## [Text passage]
— START —

[ 
https://issues.apache.org/jira/browse/XALANJ-2560?page=com.atlassian.jira.plugin.system.issuetabpanels:comment-tabpanel&focusedCommentId=17805304#comment-17805304
 ] 

Joe Kesselman commented on XALANJ-2560:
---------------------------------------

Comments from the mailing list:

[~ericjs] : Might be worth posting your analysis of what the JDK fork of Xalan 
is doing differently that avoids this issue.

[~martin.honnen] (I hope that's the right one) suggests 
{{[https://stackoverflow.com/a/74245232/252228]}}  might be relevant.

[~stanio] cites the following as possibly relevant places to look, along with 
ToXMLStream. Remember that this change should not affect anything but XML and 
HTML serialization; other representations generally do not use SGML-syntax 
Numeric Character References and should generally output the appropriate bytes 
for that encoding (assuming the character is present in that encoding).

— END —

## [Supplied data]
— START —

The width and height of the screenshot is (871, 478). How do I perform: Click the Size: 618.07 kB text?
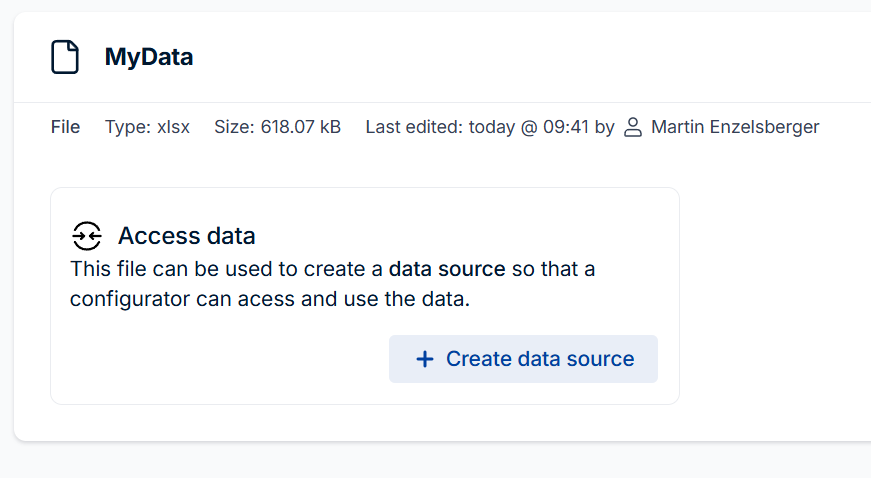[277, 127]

— END —
— START —

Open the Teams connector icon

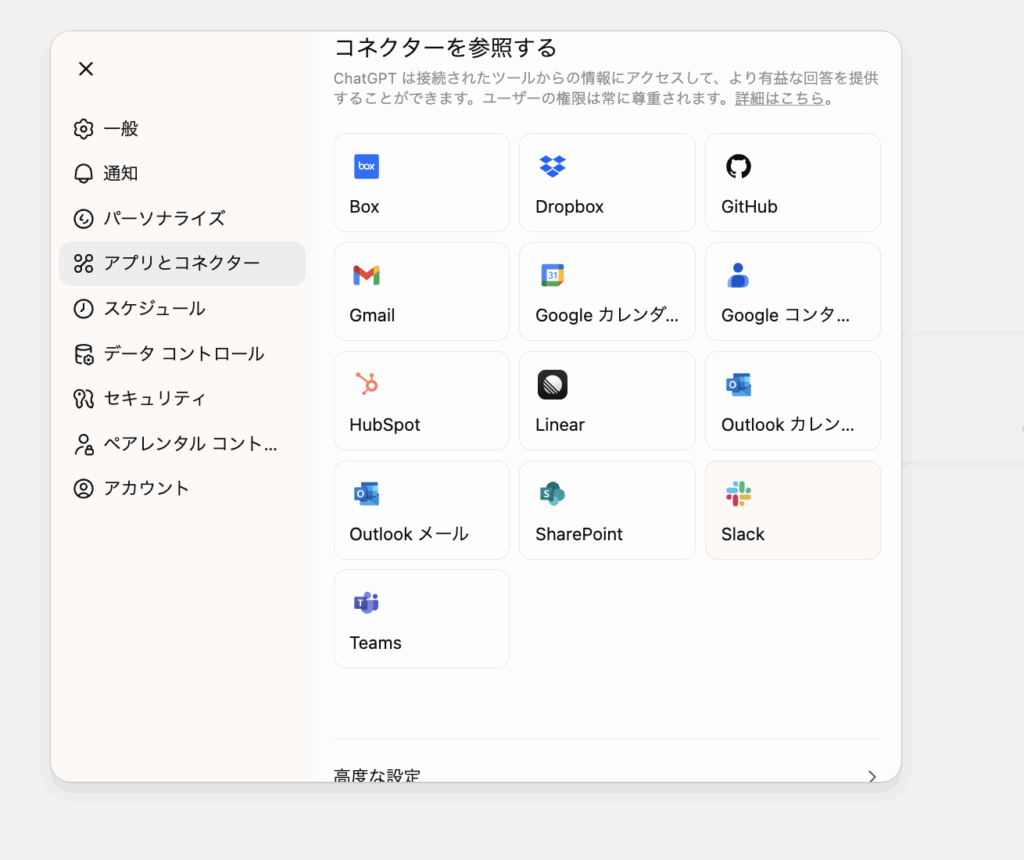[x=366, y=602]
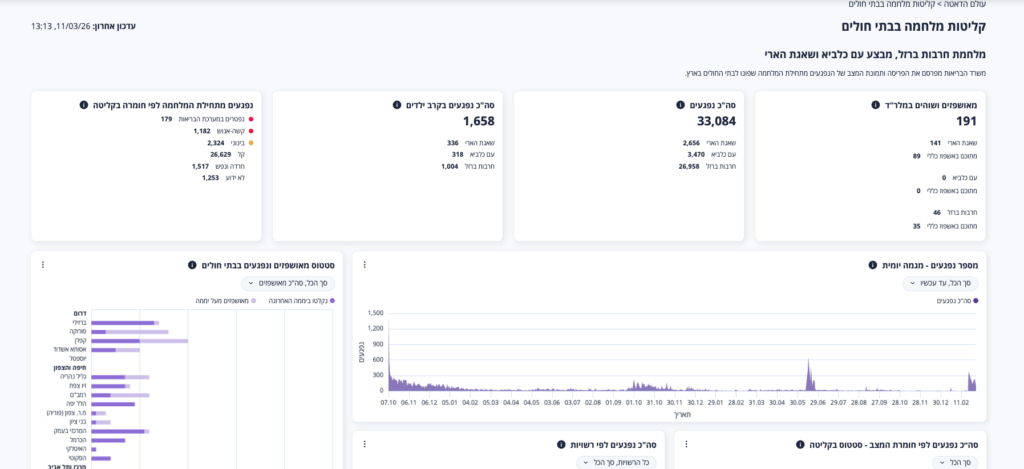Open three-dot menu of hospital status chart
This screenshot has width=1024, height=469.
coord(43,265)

— END —
— START —

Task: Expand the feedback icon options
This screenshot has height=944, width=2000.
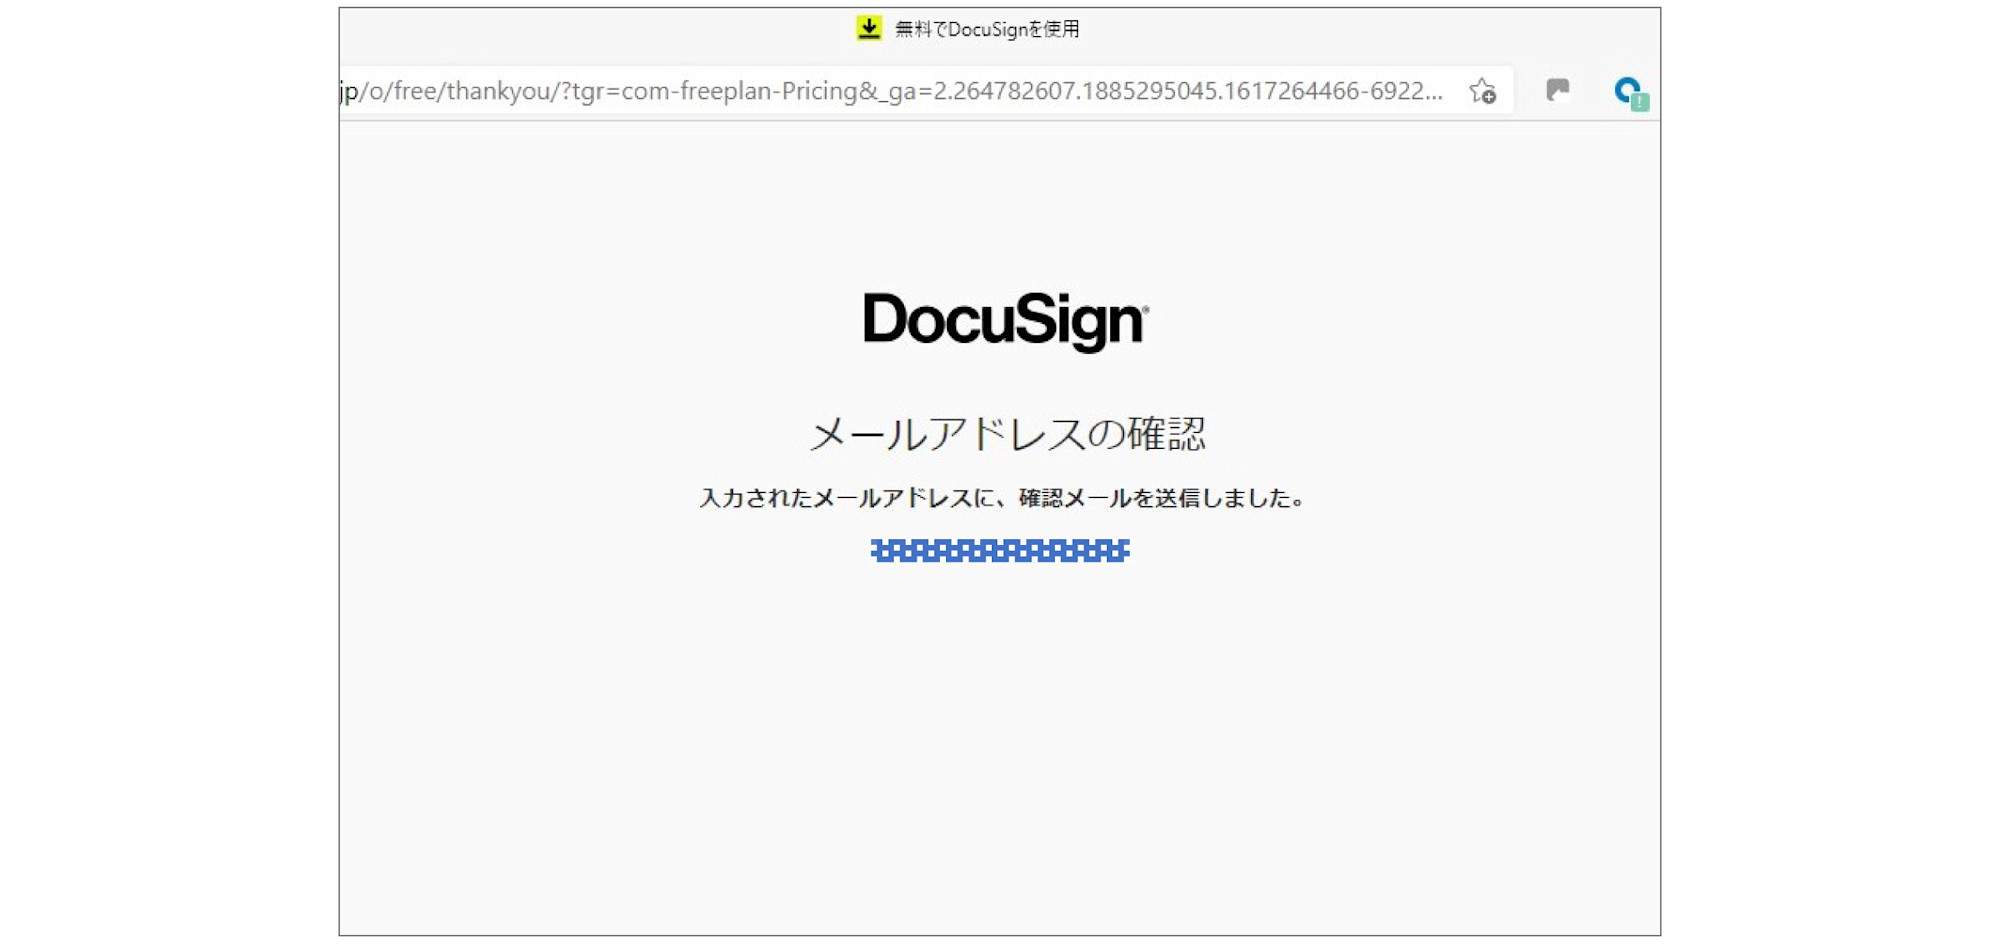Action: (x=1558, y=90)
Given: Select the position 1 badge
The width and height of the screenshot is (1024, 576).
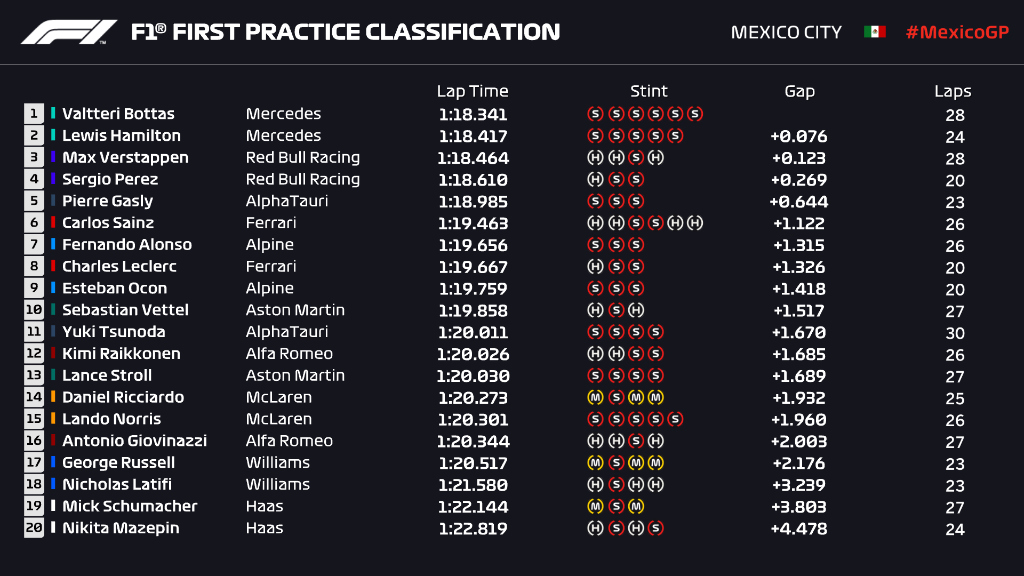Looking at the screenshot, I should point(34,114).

— END —

## [Exercise details]
Say whether each statement agrees with the XALANJ-2560 comment, answering yes or no and quoting the deciding words: (a) The change is meant to affect only XML and HTML serialization. (b) ToXMLStream is named as a place to look. (c) The comment reports that an analysis of the JDK fork of Xalan has already been posted. Answer from the XALANJ-2560 comment alone.

## [Reply]
(a) Yes: "this change should not affect anything but XML and HTML serialization"
(b) Yes: "cites the following as possibly relevant places to look, along with ToXMLStream"
(c) No: "Might be worth posting your analysis of what the JDK fork of Xalan is doing differently that avoids this issue."